» TASK DESCRIPTION
Return, verbatim and unchanged, the stretch of the material from the line containing "Viewport: 596px width, 360px height." through the line containing "coord(223,185)", including both of those lines. Return only that stretch.

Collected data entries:
%%

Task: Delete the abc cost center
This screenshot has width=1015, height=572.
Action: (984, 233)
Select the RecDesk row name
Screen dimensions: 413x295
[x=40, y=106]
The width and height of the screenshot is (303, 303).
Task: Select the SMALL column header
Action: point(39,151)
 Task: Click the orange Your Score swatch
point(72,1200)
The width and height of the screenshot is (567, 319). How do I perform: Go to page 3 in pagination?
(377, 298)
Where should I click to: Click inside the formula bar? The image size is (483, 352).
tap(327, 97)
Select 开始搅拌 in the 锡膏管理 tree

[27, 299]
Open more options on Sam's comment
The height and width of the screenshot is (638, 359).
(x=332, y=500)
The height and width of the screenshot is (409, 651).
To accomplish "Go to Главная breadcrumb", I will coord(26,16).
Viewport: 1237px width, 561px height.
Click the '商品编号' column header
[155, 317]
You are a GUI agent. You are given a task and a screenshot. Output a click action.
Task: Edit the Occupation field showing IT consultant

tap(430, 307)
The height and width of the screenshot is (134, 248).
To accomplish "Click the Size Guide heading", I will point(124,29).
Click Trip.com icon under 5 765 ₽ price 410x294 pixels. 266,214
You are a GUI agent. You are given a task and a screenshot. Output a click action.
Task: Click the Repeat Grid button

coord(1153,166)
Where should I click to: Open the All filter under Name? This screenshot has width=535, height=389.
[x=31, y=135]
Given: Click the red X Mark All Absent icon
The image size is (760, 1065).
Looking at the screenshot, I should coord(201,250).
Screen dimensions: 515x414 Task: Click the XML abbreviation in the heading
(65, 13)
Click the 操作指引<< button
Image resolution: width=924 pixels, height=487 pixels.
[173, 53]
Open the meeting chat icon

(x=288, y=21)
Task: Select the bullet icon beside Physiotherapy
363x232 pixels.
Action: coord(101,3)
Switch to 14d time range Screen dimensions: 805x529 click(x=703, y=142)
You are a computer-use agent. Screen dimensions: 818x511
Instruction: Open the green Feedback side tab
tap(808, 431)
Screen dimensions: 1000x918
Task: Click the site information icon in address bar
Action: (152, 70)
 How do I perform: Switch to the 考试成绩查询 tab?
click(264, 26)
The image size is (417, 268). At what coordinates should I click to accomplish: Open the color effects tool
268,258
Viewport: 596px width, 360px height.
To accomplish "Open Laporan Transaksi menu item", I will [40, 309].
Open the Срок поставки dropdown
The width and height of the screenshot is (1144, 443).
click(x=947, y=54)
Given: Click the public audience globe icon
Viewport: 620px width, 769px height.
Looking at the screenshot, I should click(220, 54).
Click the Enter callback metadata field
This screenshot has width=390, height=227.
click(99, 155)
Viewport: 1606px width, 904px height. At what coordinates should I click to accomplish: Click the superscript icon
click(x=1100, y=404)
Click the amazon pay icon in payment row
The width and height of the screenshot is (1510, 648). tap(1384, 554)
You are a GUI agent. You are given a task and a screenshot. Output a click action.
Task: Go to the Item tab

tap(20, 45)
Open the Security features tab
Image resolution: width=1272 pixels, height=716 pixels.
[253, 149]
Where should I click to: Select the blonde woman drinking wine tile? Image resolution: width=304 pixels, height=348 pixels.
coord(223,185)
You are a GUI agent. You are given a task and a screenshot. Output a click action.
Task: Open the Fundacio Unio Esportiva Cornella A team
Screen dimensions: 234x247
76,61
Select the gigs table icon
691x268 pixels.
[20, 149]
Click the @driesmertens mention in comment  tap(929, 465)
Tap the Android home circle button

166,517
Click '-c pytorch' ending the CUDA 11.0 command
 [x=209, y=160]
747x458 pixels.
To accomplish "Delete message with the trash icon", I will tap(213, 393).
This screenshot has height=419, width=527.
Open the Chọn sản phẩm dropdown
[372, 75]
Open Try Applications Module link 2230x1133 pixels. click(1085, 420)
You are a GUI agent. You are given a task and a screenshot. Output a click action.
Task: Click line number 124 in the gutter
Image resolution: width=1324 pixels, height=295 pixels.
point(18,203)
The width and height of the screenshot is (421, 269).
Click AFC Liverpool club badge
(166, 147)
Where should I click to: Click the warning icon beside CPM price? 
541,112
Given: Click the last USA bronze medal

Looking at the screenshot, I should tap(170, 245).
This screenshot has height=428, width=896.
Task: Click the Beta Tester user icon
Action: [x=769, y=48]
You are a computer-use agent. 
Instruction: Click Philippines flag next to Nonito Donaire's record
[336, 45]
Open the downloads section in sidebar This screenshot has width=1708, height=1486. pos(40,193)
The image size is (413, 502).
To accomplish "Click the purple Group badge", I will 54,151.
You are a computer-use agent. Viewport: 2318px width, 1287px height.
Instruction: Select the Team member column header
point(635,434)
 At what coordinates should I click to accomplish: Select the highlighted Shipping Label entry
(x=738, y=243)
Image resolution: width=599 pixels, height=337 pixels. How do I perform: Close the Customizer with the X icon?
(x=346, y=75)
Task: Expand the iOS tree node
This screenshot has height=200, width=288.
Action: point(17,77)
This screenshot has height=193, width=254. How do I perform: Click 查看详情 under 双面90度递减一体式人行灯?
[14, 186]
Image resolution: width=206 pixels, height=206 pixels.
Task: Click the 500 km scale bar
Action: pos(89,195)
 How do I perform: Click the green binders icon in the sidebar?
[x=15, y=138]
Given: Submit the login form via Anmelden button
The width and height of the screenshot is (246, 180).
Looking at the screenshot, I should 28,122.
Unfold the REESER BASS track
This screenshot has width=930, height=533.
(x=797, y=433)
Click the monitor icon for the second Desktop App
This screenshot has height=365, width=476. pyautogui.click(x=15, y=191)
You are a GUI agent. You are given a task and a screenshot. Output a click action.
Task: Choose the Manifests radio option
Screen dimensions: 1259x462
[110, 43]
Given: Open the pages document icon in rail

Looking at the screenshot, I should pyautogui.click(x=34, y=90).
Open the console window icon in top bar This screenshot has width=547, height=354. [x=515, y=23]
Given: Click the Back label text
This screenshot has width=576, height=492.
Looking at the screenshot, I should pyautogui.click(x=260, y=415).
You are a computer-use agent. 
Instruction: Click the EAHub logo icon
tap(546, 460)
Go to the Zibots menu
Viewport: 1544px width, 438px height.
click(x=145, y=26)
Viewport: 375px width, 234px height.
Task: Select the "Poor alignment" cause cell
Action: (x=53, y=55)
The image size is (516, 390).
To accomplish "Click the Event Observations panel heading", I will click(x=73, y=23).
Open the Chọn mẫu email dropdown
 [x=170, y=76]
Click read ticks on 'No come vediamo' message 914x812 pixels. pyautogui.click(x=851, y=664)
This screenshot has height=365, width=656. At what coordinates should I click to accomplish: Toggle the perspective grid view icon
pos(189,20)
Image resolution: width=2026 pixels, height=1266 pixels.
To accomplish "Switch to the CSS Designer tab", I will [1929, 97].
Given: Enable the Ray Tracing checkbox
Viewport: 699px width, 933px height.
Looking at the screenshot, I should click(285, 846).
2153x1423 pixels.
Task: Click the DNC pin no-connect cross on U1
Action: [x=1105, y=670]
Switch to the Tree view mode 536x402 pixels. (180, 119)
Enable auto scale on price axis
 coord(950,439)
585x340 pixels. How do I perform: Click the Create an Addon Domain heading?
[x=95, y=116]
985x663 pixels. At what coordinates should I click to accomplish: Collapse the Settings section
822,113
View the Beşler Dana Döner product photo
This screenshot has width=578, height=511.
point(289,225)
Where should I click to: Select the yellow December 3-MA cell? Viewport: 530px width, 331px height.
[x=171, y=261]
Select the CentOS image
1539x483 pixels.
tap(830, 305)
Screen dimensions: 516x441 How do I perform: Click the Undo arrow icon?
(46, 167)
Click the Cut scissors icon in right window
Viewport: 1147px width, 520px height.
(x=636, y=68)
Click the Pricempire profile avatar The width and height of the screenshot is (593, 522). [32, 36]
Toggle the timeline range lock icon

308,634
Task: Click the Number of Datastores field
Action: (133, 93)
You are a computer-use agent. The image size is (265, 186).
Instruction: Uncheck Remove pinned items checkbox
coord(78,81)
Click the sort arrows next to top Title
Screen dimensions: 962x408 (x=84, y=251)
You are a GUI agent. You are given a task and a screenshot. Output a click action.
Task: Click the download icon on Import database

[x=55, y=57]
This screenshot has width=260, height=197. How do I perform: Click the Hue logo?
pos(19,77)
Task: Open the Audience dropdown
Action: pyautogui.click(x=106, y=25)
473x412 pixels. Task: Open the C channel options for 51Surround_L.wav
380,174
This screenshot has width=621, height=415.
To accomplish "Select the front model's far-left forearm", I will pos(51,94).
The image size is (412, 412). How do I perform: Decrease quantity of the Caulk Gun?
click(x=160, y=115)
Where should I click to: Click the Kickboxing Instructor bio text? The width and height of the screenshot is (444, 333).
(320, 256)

%%

» COMPLETED TASK
Viewport: 596px width, 360px height.
To accomplish "Open Laporan Transaksi menu item", I will [40, 309].
Open the Срок поставки dropdown
The width and height of the screenshot is (1144, 443).
click(x=947, y=54)
Given: Click the public audience globe icon
Viewport: 620px width, 769px height.
Looking at the screenshot, I should click(220, 54).
Click the Enter callback metadata field
This screenshot has width=390, height=227.
click(99, 155)
Viewport: 1606px width, 904px height. At what coordinates should I click to accomplish: Click the superscript icon
click(x=1100, y=404)
Click the amazon pay icon in payment row
The width and height of the screenshot is (1510, 648). tap(1384, 554)
You are a GUI agent. You are given a task and a screenshot. Output a click action.
Task: Go to the Item tab

tap(20, 45)
Open the Security features tab
Image resolution: width=1272 pixels, height=716 pixels.
[253, 149]
Where should I click to: Select the blonde woman drinking wine tile? Image resolution: width=304 pixels, height=348 pixels.
coord(223,185)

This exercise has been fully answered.